TASK DESCRIPTION ▸ Output exactly the lines spanning from the line containing "Task: Click the magnifier" to the last line of the entries, inclusive.

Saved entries
----------------------------------------
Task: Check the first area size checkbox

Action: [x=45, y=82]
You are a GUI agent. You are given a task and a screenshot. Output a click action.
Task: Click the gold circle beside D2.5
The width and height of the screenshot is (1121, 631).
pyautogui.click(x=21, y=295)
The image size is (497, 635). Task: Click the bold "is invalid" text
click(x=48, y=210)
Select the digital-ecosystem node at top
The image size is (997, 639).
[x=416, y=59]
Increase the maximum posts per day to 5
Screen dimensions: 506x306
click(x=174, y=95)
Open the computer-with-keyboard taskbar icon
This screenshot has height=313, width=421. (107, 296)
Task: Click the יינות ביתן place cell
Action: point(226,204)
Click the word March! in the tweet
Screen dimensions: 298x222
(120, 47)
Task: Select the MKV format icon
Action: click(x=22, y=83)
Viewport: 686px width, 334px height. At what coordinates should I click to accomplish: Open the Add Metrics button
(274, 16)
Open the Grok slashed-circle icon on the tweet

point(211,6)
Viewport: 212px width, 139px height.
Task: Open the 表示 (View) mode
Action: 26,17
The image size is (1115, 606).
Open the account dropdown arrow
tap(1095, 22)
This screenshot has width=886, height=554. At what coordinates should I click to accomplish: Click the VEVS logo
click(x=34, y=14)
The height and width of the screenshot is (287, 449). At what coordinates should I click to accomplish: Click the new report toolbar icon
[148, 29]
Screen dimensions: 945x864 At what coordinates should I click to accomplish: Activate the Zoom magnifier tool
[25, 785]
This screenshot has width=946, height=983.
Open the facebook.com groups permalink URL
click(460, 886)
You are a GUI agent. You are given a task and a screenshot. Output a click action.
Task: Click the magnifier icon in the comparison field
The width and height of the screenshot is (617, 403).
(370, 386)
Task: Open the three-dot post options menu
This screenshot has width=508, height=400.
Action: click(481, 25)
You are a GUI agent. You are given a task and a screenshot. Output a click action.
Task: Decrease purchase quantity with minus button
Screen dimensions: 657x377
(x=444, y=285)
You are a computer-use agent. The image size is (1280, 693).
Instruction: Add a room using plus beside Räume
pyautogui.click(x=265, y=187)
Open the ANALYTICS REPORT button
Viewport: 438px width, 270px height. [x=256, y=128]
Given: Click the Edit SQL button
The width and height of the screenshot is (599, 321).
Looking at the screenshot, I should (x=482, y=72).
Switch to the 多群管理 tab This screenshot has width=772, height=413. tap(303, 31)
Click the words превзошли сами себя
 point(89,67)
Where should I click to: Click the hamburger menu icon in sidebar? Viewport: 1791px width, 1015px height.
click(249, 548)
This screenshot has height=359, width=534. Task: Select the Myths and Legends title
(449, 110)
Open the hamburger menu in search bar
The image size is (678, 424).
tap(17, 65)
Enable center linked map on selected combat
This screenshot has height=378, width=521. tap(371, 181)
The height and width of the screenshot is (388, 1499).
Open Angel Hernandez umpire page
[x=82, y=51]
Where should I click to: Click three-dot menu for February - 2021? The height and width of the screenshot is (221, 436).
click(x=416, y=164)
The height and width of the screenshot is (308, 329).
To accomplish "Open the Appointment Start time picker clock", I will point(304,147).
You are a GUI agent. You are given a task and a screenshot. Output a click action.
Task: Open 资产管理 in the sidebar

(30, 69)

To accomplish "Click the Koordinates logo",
----------------------------------------
COMPLETED EXERCISE ▸
Task: Click the magnifier icon in the comparison field
The width and height of the screenshot is (617, 403).
(370, 386)
Task: Open the three-dot post options menu
This screenshot has width=508, height=400.
Action: click(481, 25)
You are a GUI agent. You are given a task and a screenshot. Output a click action.
Task: Decrease purchase quantity with minus button
Screen dimensions: 657x377
(x=444, y=285)
You are a computer-use agent. The image size is (1280, 693).
Instruction: Add a room using plus beside Räume
pyautogui.click(x=265, y=187)
Open the ANALYTICS REPORT button
Viewport: 438px width, 270px height. [x=256, y=128]
Given: Click the Edit SQL button
The width and height of the screenshot is (599, 321).
Looking at the screenshot, I should (x=482, y=72).
Switch to the 多群管理 tab This screenshot has width=772, height=413. tap(303, 31)
Click the words превзошли сами себя
 point(89,67)
Where should I click to: Click the hamburger menu icon in sidebar? Viewport: 1791px width, 1015px height.
click(249, 548)
This screenshot has height=359, width=534. Task: Select the Myths and Legends title
(449, 110)
Open the hamburger menu in search bar
The image size is (678, 424).
tap(17, 65)
Enable center linked map on selected combat
This screenshot has height=378, width=521. tap(371, 181)
The height and width of the screenshot is (388, 1499).
Open Angel Hernandez umpire page
[x=82, y=51]
Where should I click to: Click three-dot menu for February - 2021? The height and width of the screenshot is (221, 436).
click(x=416, y=164)
The height and width of the screenshot is (308, 329).
To accomplish "Open the Appointment Start time picker clock", I will point(304,147).
You are a GUI agent. You are given a task and a screenshot. Output a click action.
Task: Open 资产管理 in the sidebar

(30, 69)

To accomplish "Click the Koordinates logo",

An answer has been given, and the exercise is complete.